Cybersecurity and Public-Sector DC Plans

By John Iekel • June 30, 2017 • 0 Comments

The responses in the private sector to the risks that cybercrime poses to retirement plans, service providers and participants are as varied as its myriad components. But while one may expect that there would be a more uniform response from the public sector to protect its plans and participants, a recent report suggests that is not the case.

In “Cybersecurity: Are Public Defined Contribution Plans at Risk?” the National Association of Government Defined Contribution Administrators (NAGDCA) argues that public-sector plans face challenges that their private-sector counterparts do not regarding addressing and heading off cyberthreats.

Internal problems are part of the reason, NAGDCA says, such as antiquated information technology systems, including payroll and human resource administration systems, and heavy reliance on third-party data recordkeeping systems. Another explanation, the report argues, is that there is no uniform federal regulation on cybersecurity for retirement plans and their service providers.

And cybercrime perpetrated on a public-sector plan can be costly. Says the report, “Regardless of the investment made in protecting systems and data transmissions, plans remain vulnerable to human error and malicious or criminal actions. The latter are a particular cause for concern because of their prevalence and the fact that they are the most expensive to handle.”

And cybercrime can cost not only the participants whose data and accounts can be compromised — it can also cost the public itself. This is not only because addressing such violations entails costs; ironically, it also is due to privacy laws state governments have enacted to prevent cybercrime. Says the report, “With the vast majority of states now having privacy laws that apply to sensitive PII, a government defined contribution plan could face significant remediation-related expenses should a breach occur. On average, direct costs amount to approximately $6 per breached record.”

What to Do?

There may not be a comprehensive federal approach nor code of law or regulation to prevent and address cybercrime, but the Department of Labor (DOL) has not been idle, the NAGDCA points out. For instance, it notes, the DOL has attempted to require private-sector DC plan sponsors to protect the confidentiality of an employee’s personal information. The NAGDCA suggests that while public-sector DC plans are not subject to ERISA and are not required to comply with DOL cybersecurity rules, those rules nonetheless can serve as best practices the plans and their sponsors can follow.

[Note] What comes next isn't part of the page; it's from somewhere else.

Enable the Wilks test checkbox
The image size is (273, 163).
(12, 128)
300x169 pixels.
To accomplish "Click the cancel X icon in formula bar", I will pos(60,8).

In addition, the ERISA Advisory Council has made recommendations to the DOL regarding further steps plans, including public plans, can take.

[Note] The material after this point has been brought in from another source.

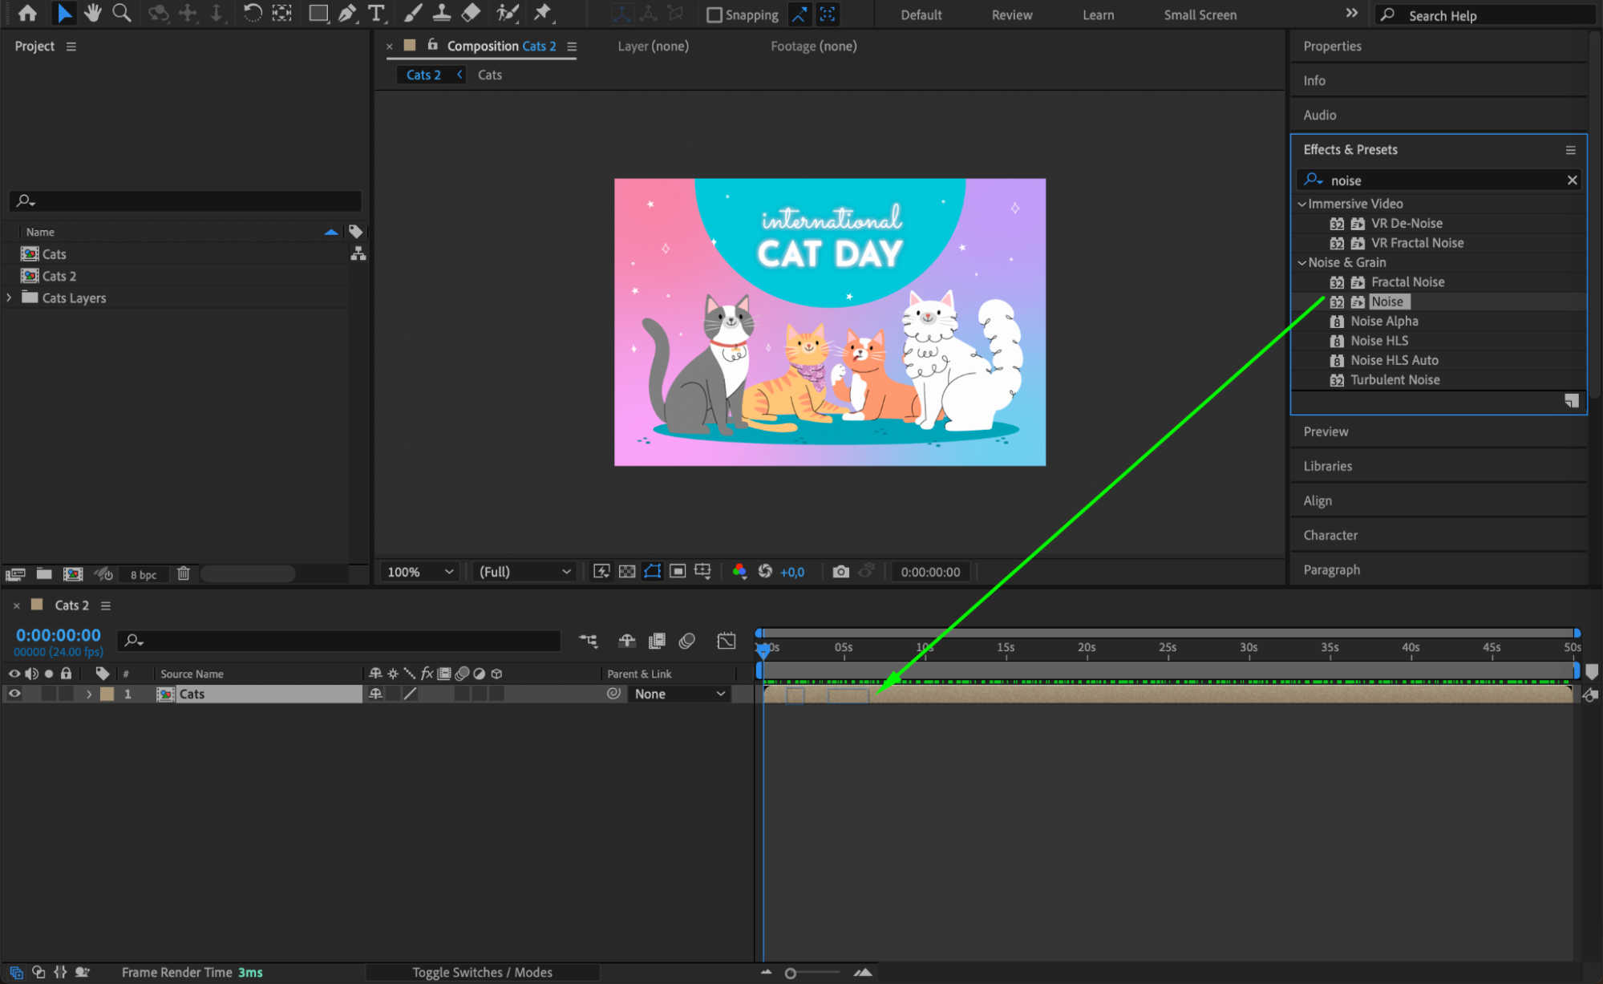Select the Zoom tool
The width and height of the screenshot is (1603, 984).
122,13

Among them, establish a strategy:

  • Identify the data (how it is accessed, shared, stored, controlled, transmitted, secured and maintained).

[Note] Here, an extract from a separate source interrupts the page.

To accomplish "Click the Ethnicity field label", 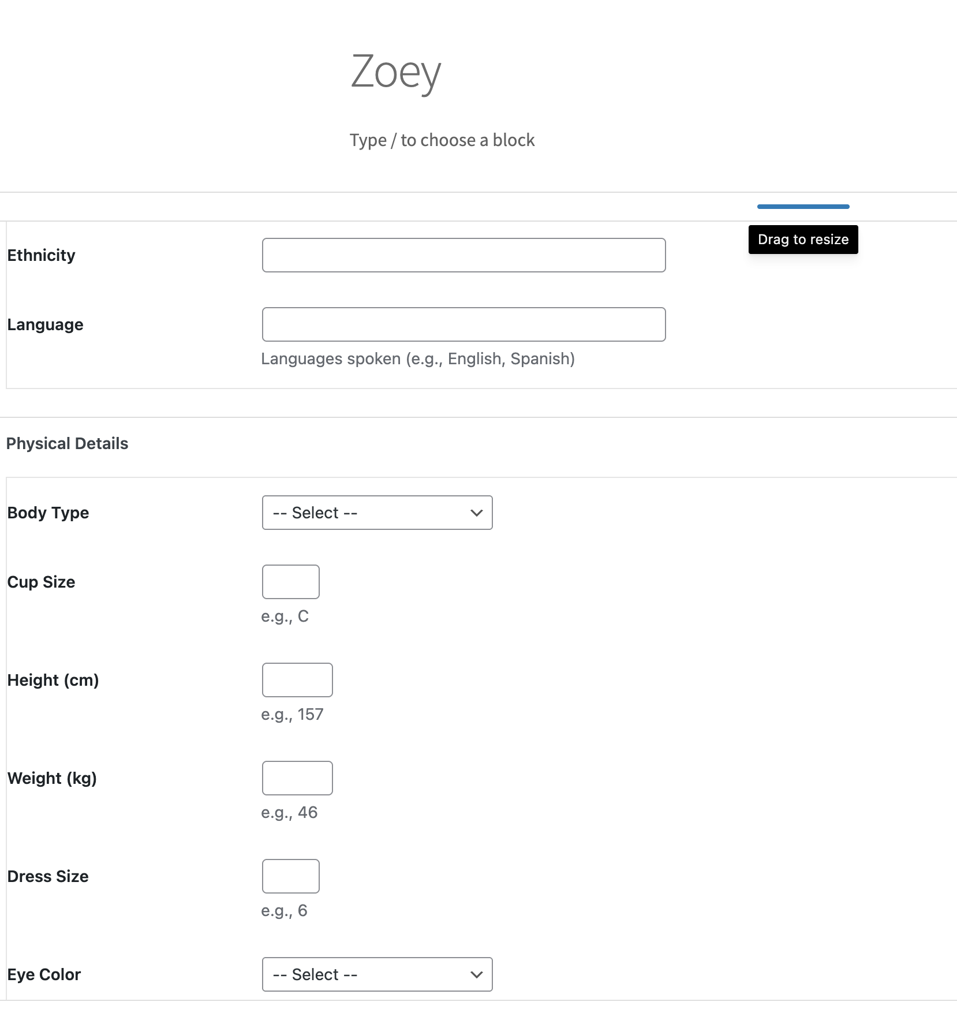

  • Consider frameworks and industry-based initiatives.

  • Establish process considerations (protocols and policies covering testing, updating, reporting, training, data retention, third-party risks, etc.).

  • Customize a strategy, for instance, concerning resources, integration, cost, cyber-insurance, etc.).

  • Strike the right balance based on size, complexity and overall risk exposure.

  • Consider applicable state and federal laws.

When contracting with service providers:

  • define security obligations;

  • identify reporting and monitoring responsibilities;

  • conduct periodic risk assessments;

  • establish due diligence standards for vetting and tiering providers based on the sensitivity of data being shared;

  • consider whether the service provider has a cybersecurity program, how data is encrypted, liability for breaches, etc.

The report also points out that the Federal Trade Commission and the Securities and Exchange Commission have set “detailed” rules concerning the structure and operation of the required written policies, and that those rules apply to the financial institutions holding plan assets, investment advisors and other vendors who handle those assets. The NAGDCA suggests that plans — including public-sector plans — ask vendors about their privacy and security policies, as well as how they comply with the applicable laws.

And there are tools by which it is possible to monitor a vendor’s compliance with applicable privacy and security standards, it adds.

The NAGDCA further suggests that public-sector DC plans consider insurance to cover liability associated with a data breach.